PROBLEM TO SOLVE: From the line that contains "You are a computer-use" through the closing line of the entries, write out each line exactly; pictures stay out.

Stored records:
_ _ _
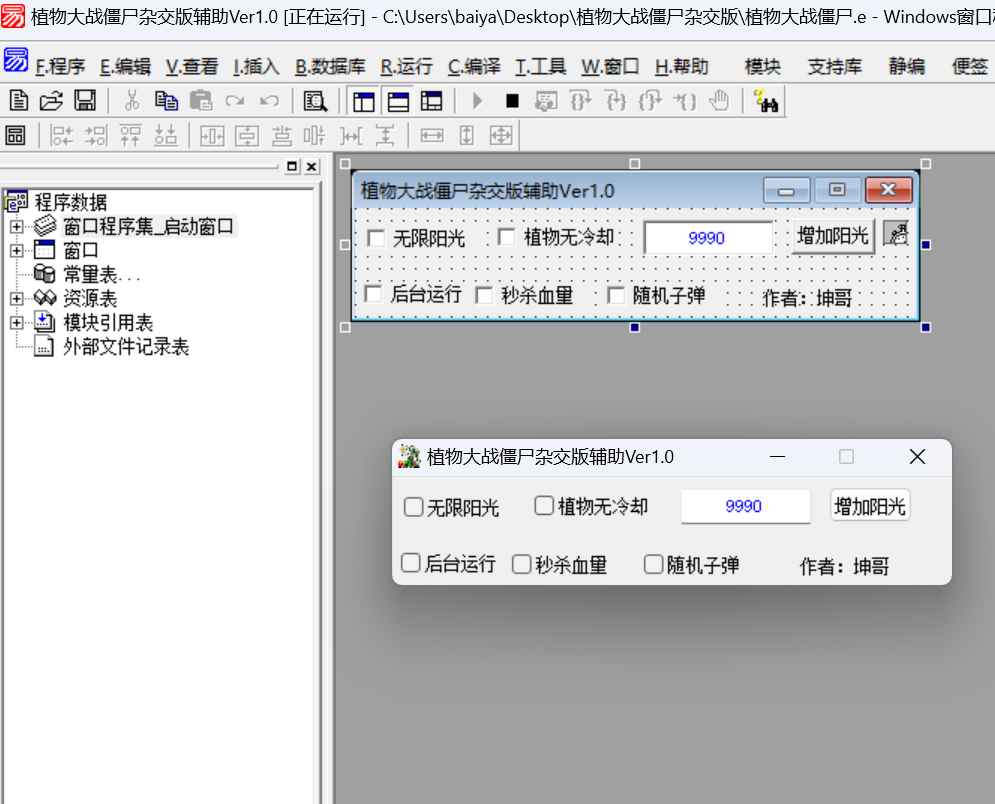Click the 9990 input field in the running window
The height and width of the screenshot is (804, 995).
tap(745, 506)
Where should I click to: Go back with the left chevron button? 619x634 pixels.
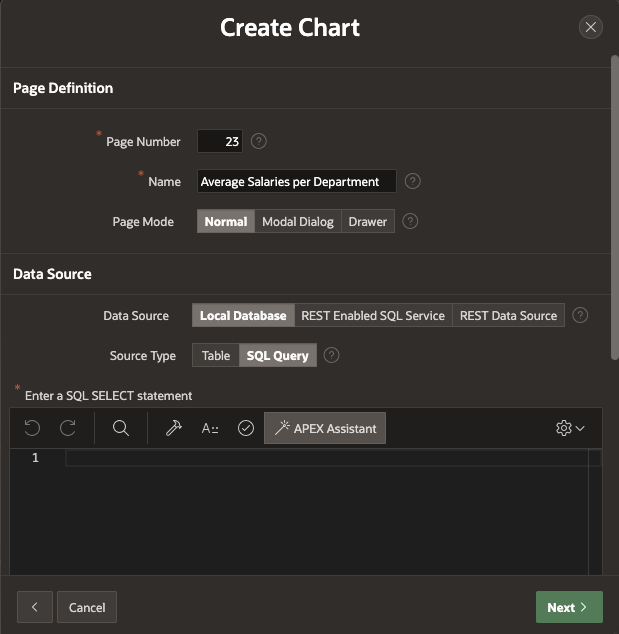[35, 607]
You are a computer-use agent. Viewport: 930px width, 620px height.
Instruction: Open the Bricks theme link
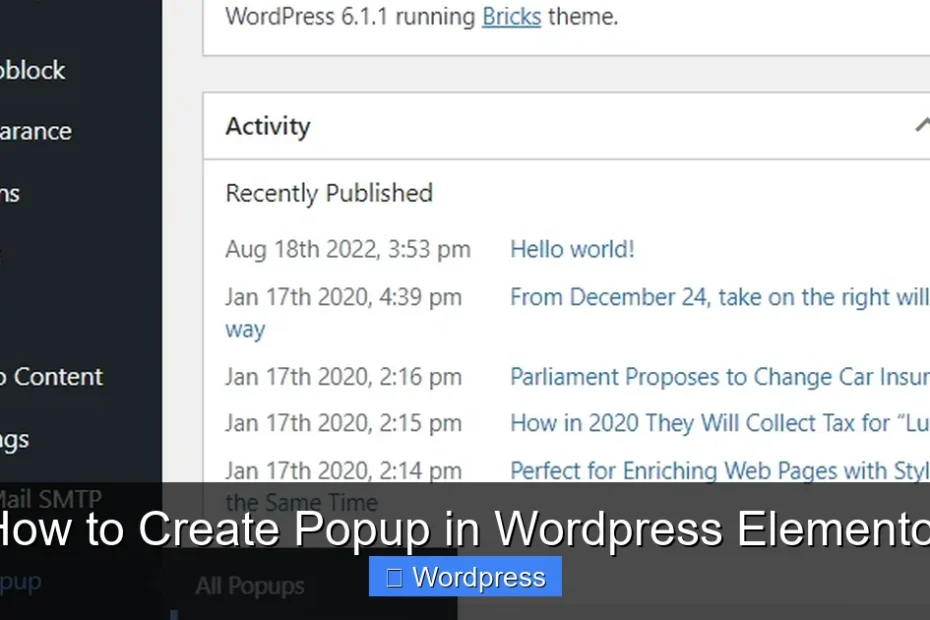pyautogui.click(x=511, y=17)
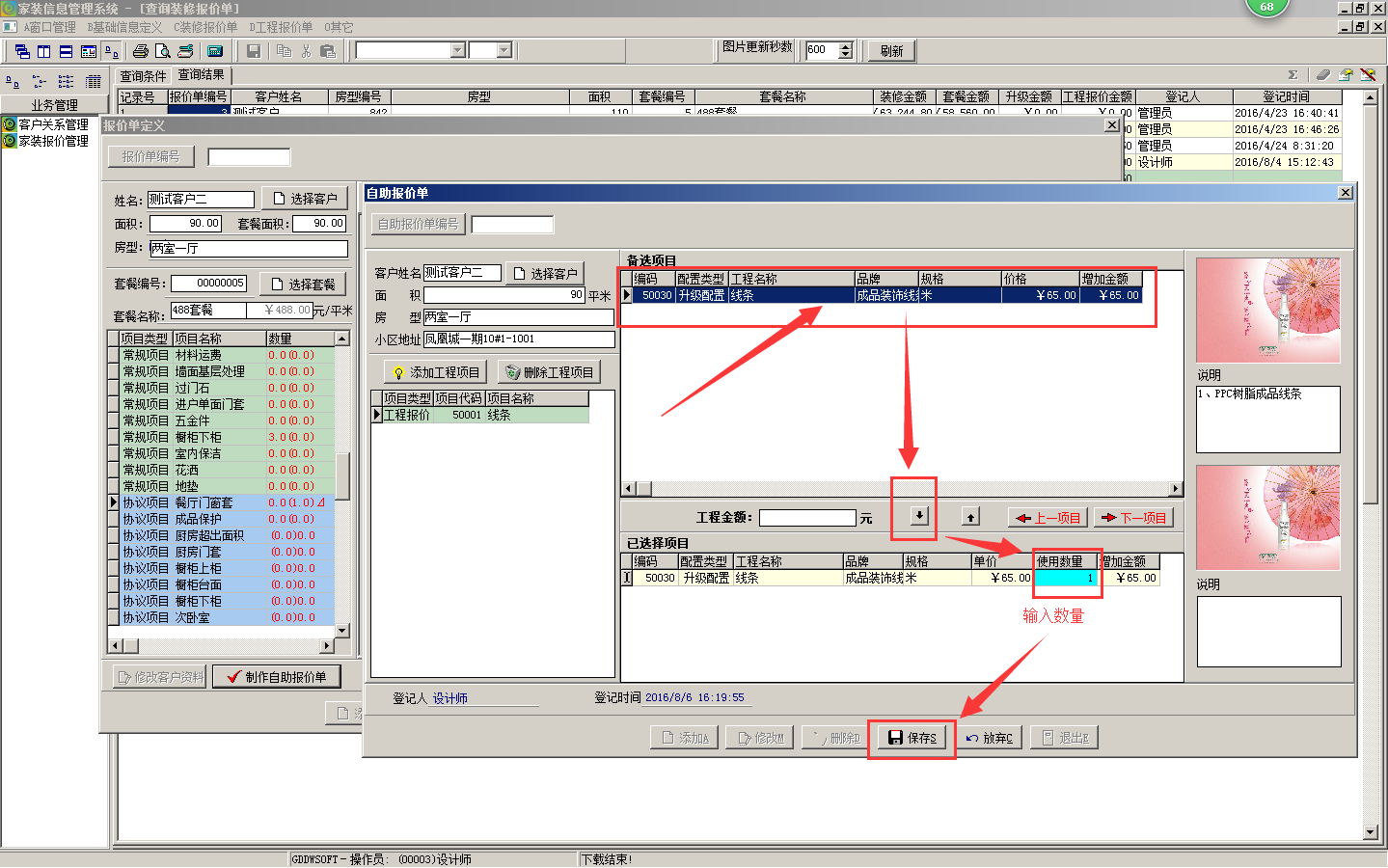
_ _ _
RESPONSE BELOW:
You are a computer-use agent. Viewport: 930px width, 620px height.
Instruction: Open the Bricks theme link
pyautogui.click(x=511, y=17)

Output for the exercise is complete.